Home

Hoge Raad, 14-04-2006, AW1781, 41596

Hoge Raad, 14-04-2006, AW1781, 41596

Gegevens

Instantie
Hoge Raad
Datum uitspraak
14 april 2006
Datum publicatie
4 april 2013
ECLI
ECLI:NL:HR:2006:AW1781
Zaaknummer
41596
Relevante informatie
7.1 OB, 7.2 OB, 7.4 OB

Uitspraak

Het geschil betreft de naheffingsaanslag omzetbelasting over het tijdvak 16 maart 2000 tot en met 31 december 2001.

De hofuitspraak is van Hof Arnhem, MK III, 14 december 2004, nr. 02/4386, V-N 2005/15.1.7.

Vaststaande feiten (ontleend aan de hofuitspraak)

2.1. Belanghebbende is opgericht op 30 januari 1996 en heeft volgens de oprichtingsakte mede tot doel het oprichten en verwerven van, het deelnemen in, het samenwerken met en het voeren van de directie over andere ondernemingen of vennootschappen.
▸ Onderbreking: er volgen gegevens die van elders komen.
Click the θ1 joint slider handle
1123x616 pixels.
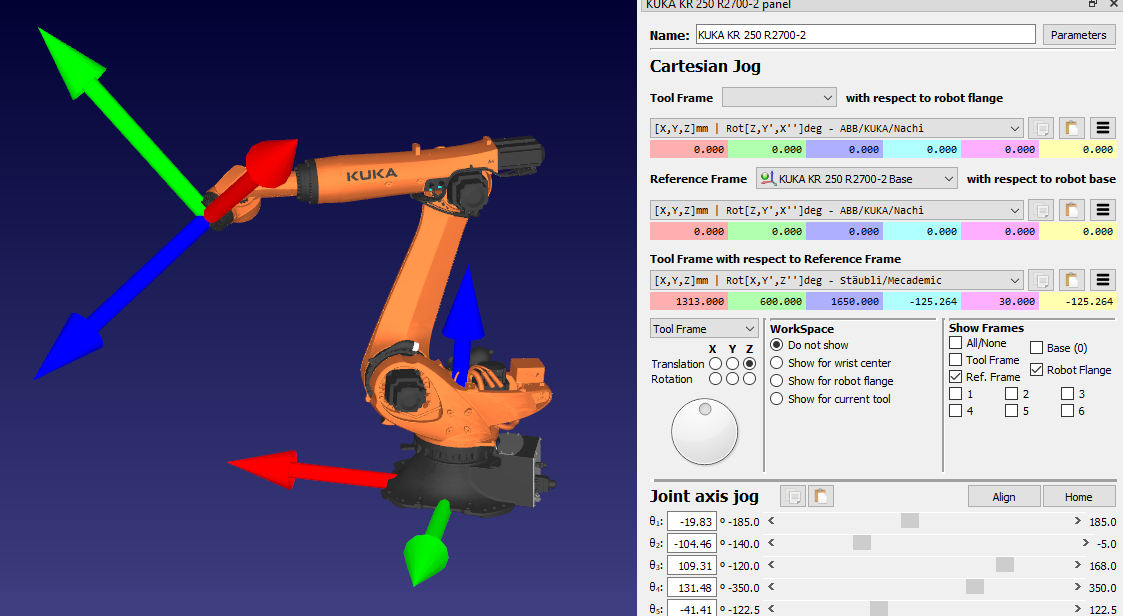[909, 521]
2.2. Belanghebbende heeft op 30 januari 1996 (A) BV opgericht, een vennootschap die onder andere tot doel heeft de exploitatie van een spaaradvies- en assurantiebemiddelingsbureau. Bij een voor bezwaar vatbare beschikking van 4 september 1996 heeft de Inspecteur belanghebbende en (A) BV aangemerkt als fiscale eenheid als bedoeld in artikel 7, vierde lid, van de Wet op de omzetbelasting 1968 (hierna: de Wet).

2.3. Op 16 maart 2000 heeft belanghebbende 50% van de aandelen in (A) BV verkocht aan (B) Holding BV De akte van levering werd op 22 maart 2000 geregistreerd bij de Inspecteur der Registratie en Successie onder nummer (01). Op 27 juni 2000 heeft de Belastingdienst de akte als renseignement ontvangen. Begin maart 2002 heeft de Inspecteur vragen gesteld met betrekking tot de fiscale eenheid omzetbelasting.
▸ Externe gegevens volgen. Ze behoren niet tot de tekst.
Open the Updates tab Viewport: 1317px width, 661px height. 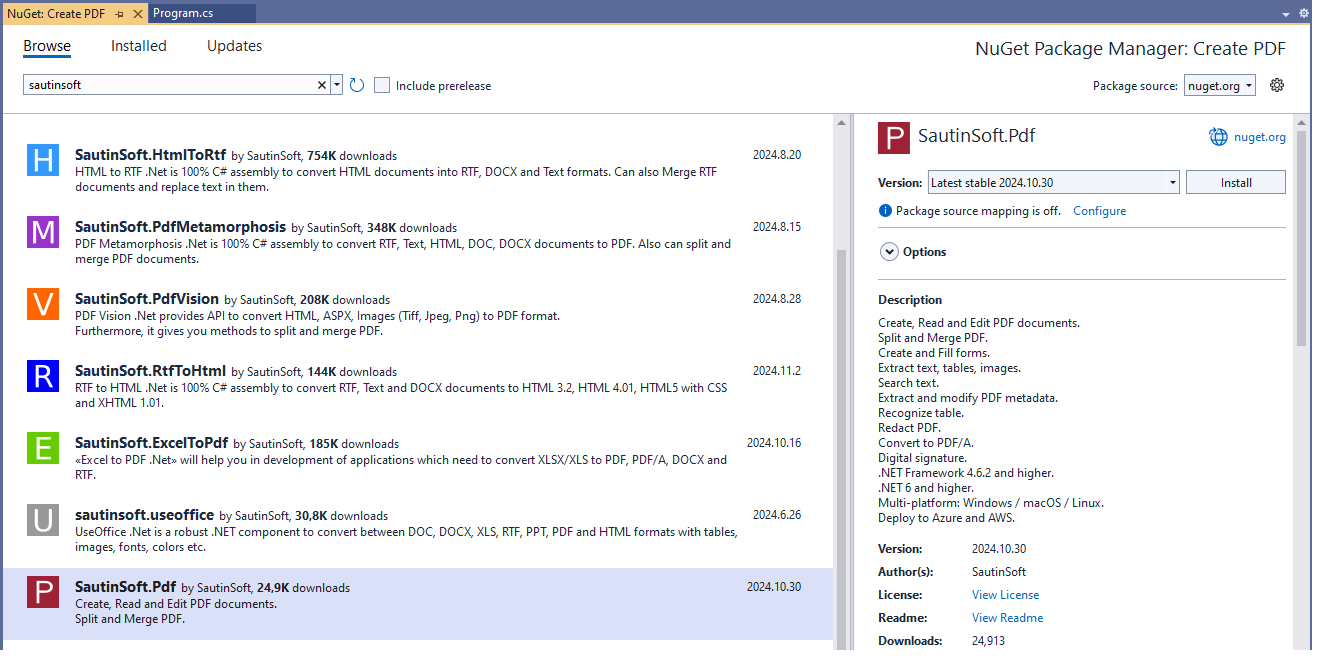coord(234,46)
2.4. Belanghebbende heeft over de periode vanaf 16 maart 2000, de datum waarop de verkoop van 50% van de aandelen heeft plaatsgevonden, tot 31 december 2000 een beheersvergoeding in rekening gebracht aan (A) BV ter grootte van f 94.667. Ten aanzien van het jaar 2001 heeft belanghebbende aan (A) BV een beheersvergoeding van f 120.000 in rekening gebracht. Ter zake van geen van beide beheersvergoedingen heeft belanghebbende omzetbelasting in rekening gebracht en op aangifte voldaan.

2.5. Belanghebbendes gemachtigde heeft bij brief van 26 maart 2002 de Inspecteur medegedeeld dat de fiscale eenheid heeft opgehouden te bestaan als gevolg van de verkoop van 50% van de aandelen op 16 maart 2000.

Geschil (ontleend aan de hofuitspraak)

Tussen partijen is in geschil het antwoord op de vraag of omzetbelasting verschuldigd is over de door belanghebbende aan (A) BV in rekening gebrachte beheersvergoeding.

Overwegingen van het hof (ontleend aan de hofuitspraak)

4.1. Belanghebbendes primaire stelling dat uitsluitend binnen eigen kring en derhalve niet in het economische verkeer zou zijn gehandeld, faalt. Belanghebbende maakt naar het oordeel van het Hof niet of onvoldoende aannemelijk dat zij in de onderhavige periode beheersactiviteiten heeft verricht jegens een vennootschap die in juridisch en economisch opzicht niet als zelfstandig moet worden beschouwd. Het Hof is overeenkomstig de uitspraak van de Hoge Raad van 26 april 2002, nr. 35.775, BNB 2002/275, van oordeel dat het verrichten van werkzaamheden ten behoeve van slechts één opdrachtgever niet inhoudt dat de werkzaamheden binnen eigen kring, en derhalve niet in het economische verkeer, plaatsvinden.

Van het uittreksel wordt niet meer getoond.